Records shown:
= = = = = = =
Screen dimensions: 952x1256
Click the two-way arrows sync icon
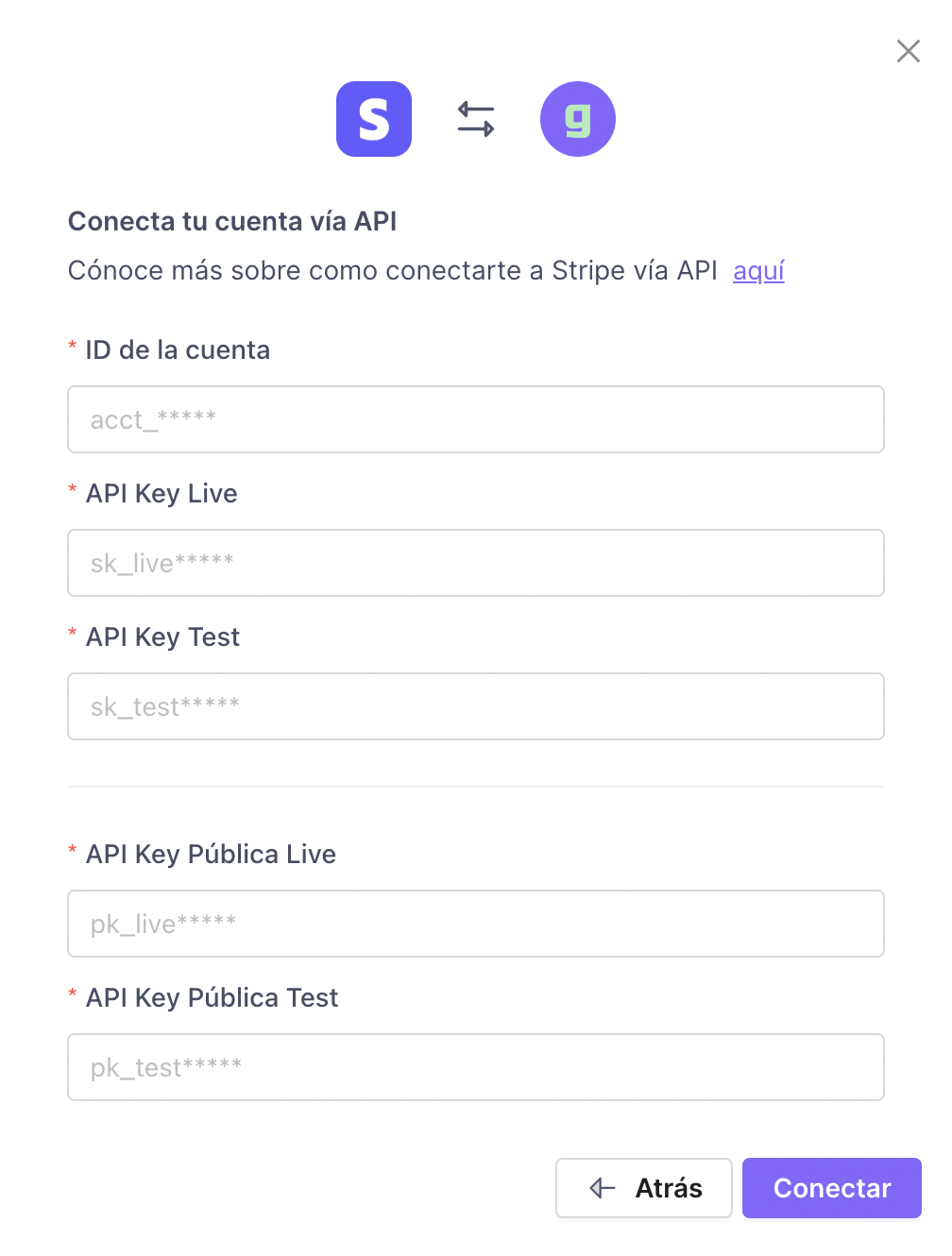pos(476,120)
= = = = = = =
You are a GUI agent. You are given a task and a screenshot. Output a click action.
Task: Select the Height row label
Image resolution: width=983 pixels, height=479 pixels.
= = = = = = =
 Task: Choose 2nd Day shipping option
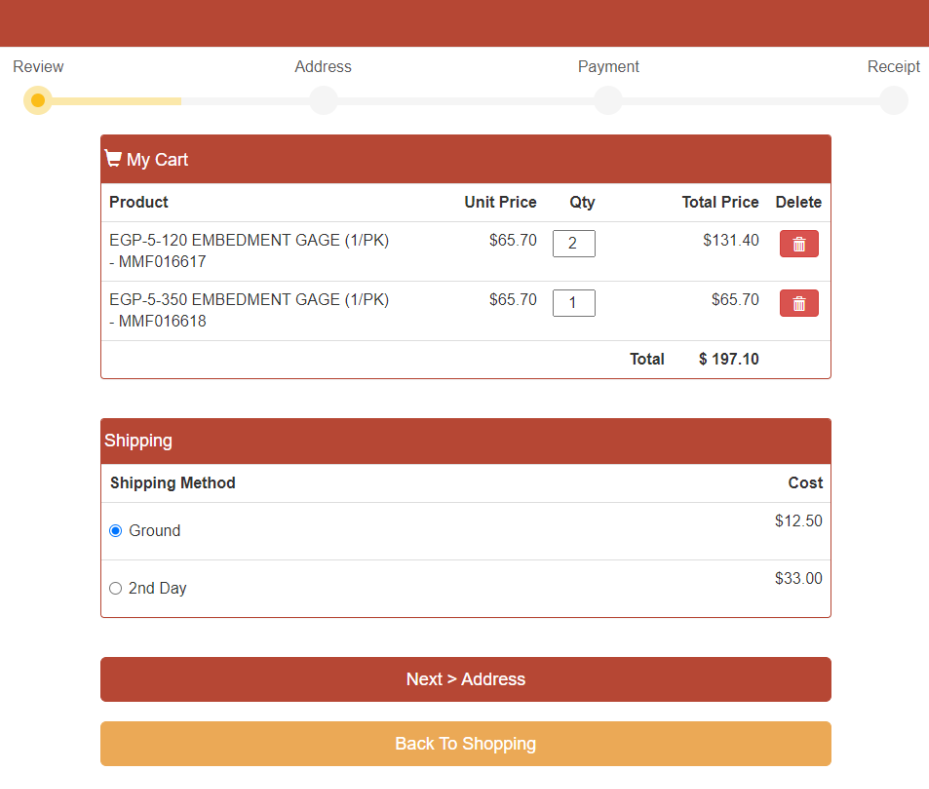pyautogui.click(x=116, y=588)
= = = = = = =
Work required:
The reply should consist solely of the lines above from the one that has "Task: Select the Height row label" through the one that has "Image resolution: width=983", reproduced exactly.

Task answer:
Task: Select the Height row label
Image resolution: width=983 pixels, height=479 pixels.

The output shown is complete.